Given records
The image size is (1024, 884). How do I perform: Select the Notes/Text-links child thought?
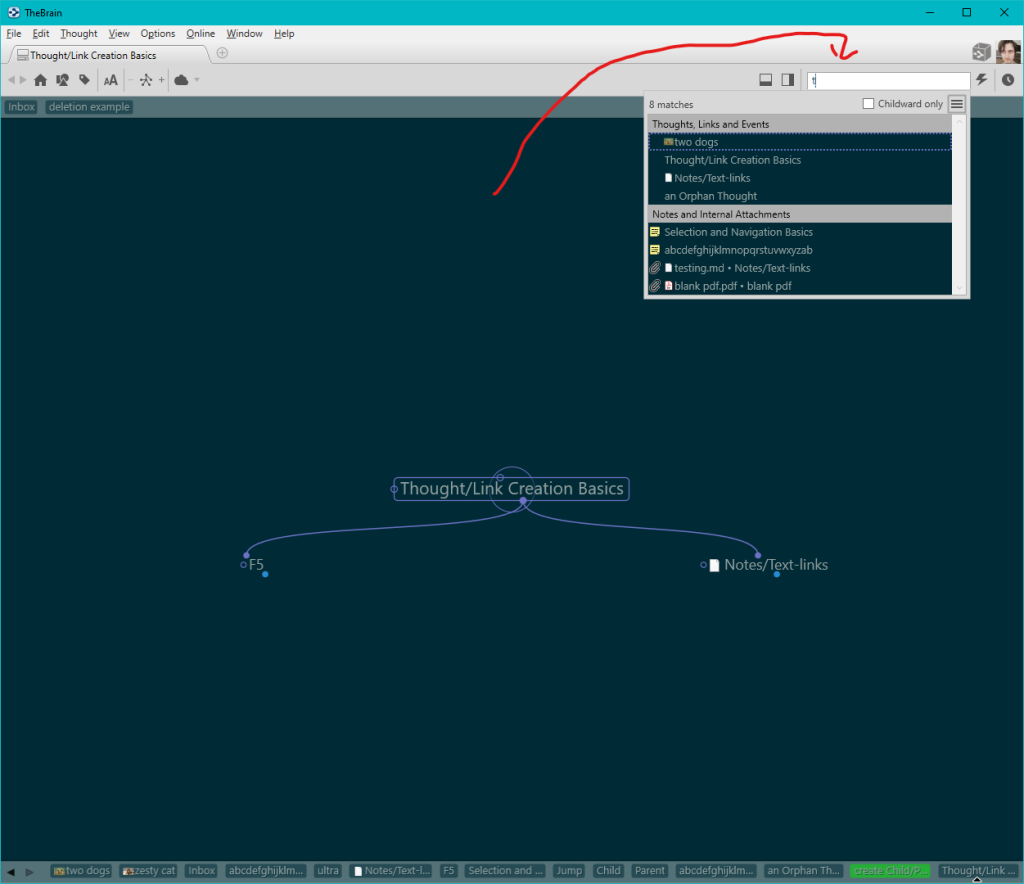775,565
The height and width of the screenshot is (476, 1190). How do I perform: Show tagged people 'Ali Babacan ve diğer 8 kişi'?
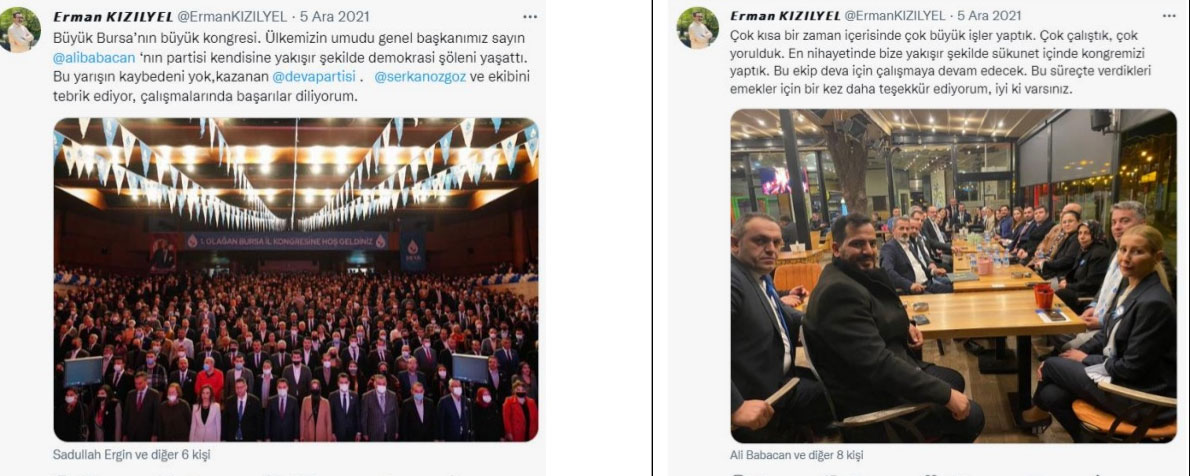[797, 456]
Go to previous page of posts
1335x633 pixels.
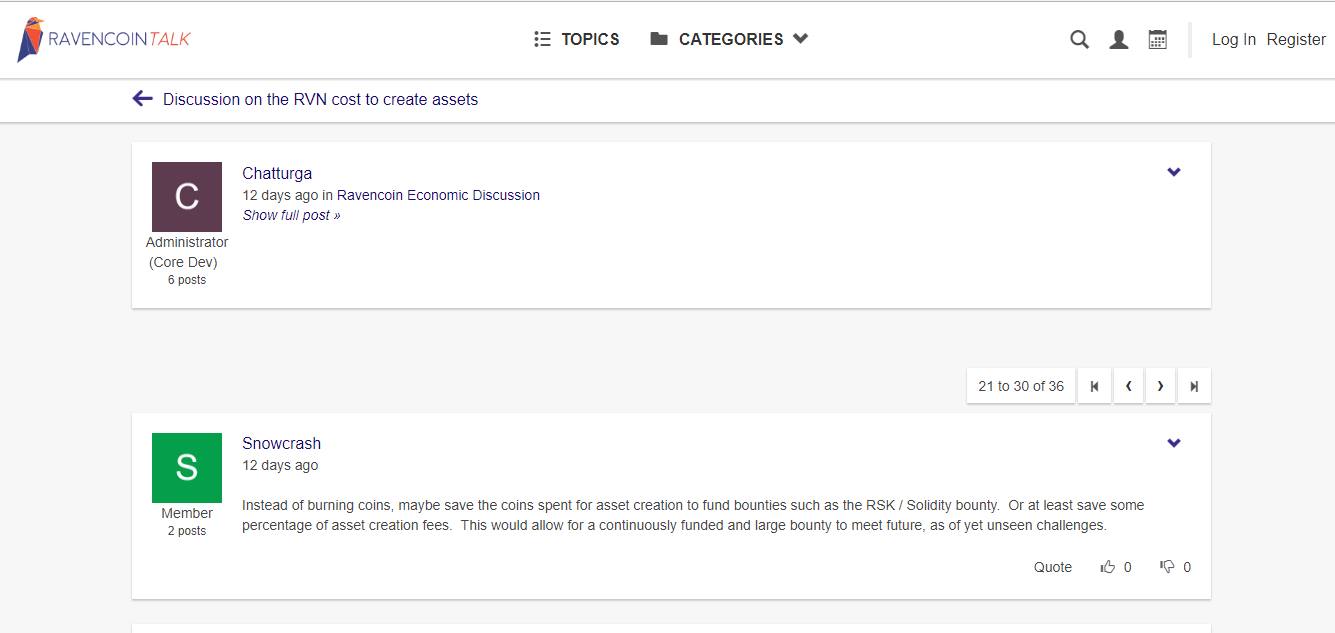[x=1128, y=386]
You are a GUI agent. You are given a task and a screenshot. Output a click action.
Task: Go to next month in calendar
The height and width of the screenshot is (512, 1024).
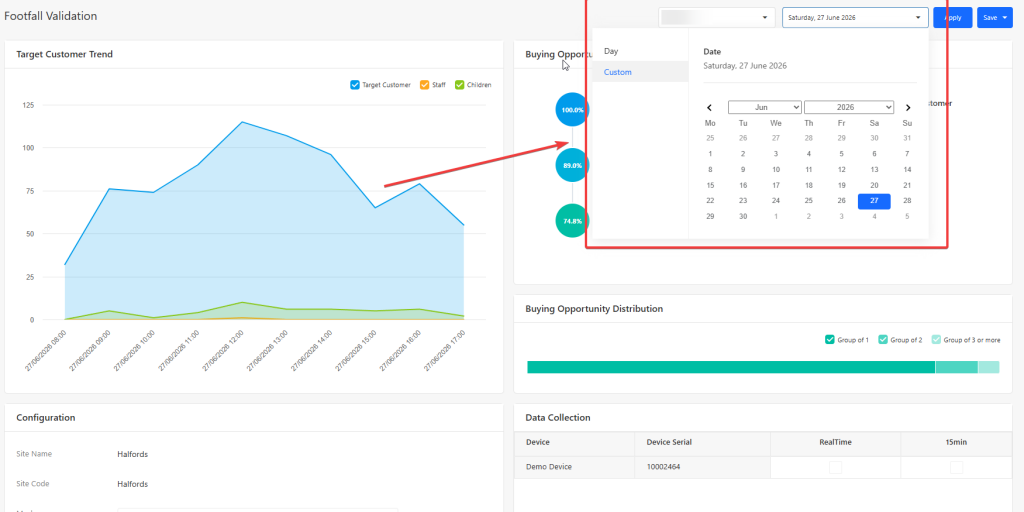coord(908,108)
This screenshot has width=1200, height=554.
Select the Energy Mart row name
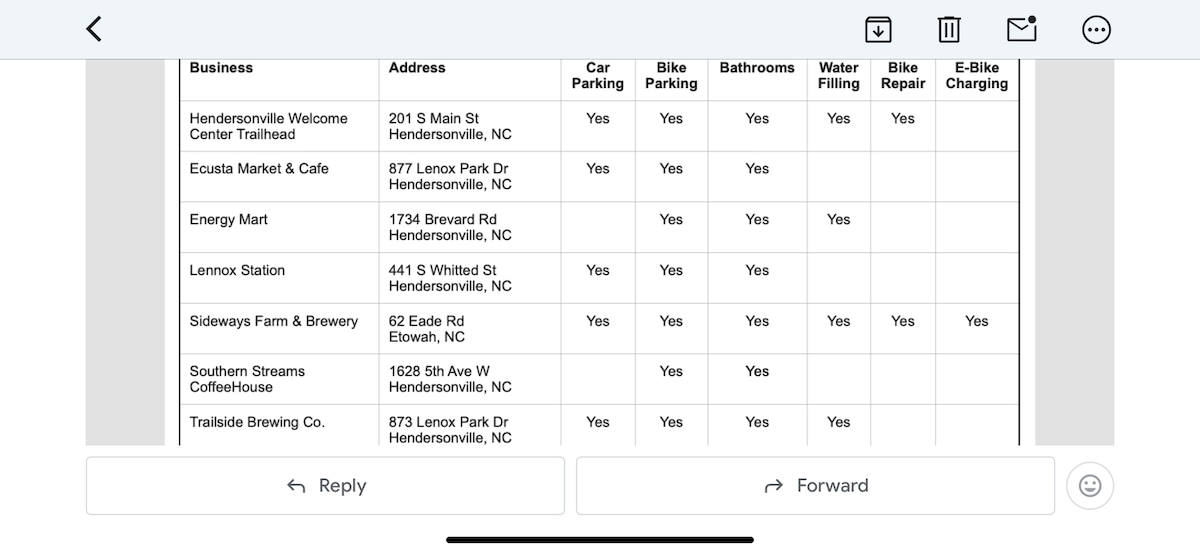tap(229, 220)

Exercise instructions
The copy should hold, exactly, the lines from the one containing "1335x633 pixels." to the final line of the listing above, with both ends present and no pictures.

Your response
1335x633 pixels.
[x=1128, y=386]
You are a GUI agent. You are given a task and a screenshot. Output a click action.
Task: Go to next month in calendar
The height and width of the screenshot is (512, 1024).
coord(908,108)
This screenshot has width=1200, height=554.
Select the Energy Mart row name
tap(229, 220)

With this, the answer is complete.